* What the exercise asks
Pick every line out of the entries below that holds the string "will", and report them.

Stored data entries
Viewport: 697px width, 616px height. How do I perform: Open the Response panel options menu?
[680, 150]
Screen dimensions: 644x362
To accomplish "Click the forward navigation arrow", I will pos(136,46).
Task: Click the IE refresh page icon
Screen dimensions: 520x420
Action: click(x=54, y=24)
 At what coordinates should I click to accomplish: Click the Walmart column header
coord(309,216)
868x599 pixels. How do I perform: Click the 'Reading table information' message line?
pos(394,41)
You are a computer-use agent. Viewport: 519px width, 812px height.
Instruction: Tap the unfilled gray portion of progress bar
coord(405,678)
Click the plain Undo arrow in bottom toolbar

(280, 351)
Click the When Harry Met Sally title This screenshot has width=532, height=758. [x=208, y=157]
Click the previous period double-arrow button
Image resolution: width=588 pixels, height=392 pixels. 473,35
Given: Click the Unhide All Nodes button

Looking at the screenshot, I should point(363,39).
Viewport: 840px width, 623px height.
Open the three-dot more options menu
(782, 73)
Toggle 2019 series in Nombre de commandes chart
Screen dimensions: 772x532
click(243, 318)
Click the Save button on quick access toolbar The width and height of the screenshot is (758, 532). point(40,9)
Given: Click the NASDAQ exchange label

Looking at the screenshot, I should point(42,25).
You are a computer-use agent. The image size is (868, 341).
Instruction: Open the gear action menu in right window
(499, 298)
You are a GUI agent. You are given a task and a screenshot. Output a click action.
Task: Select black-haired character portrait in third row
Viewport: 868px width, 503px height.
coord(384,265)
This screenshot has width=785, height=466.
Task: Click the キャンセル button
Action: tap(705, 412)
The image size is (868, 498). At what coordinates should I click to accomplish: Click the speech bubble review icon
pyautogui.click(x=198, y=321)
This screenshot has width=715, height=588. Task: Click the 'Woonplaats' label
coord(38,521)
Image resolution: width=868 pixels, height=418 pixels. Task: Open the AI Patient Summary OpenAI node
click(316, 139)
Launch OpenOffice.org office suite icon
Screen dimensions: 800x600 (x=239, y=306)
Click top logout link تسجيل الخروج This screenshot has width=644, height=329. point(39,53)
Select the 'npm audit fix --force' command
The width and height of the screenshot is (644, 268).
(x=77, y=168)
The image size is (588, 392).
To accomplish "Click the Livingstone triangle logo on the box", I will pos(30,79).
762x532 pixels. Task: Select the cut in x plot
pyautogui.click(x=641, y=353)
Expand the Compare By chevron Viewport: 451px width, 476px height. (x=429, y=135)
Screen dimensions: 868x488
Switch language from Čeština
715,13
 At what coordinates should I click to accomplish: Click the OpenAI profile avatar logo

* Task response
To accomplish "Click the forward navigation arrow", I will pos(136,46).
To accomplish "Click the Livingstone triangle logo on the box", I will pos(30,79).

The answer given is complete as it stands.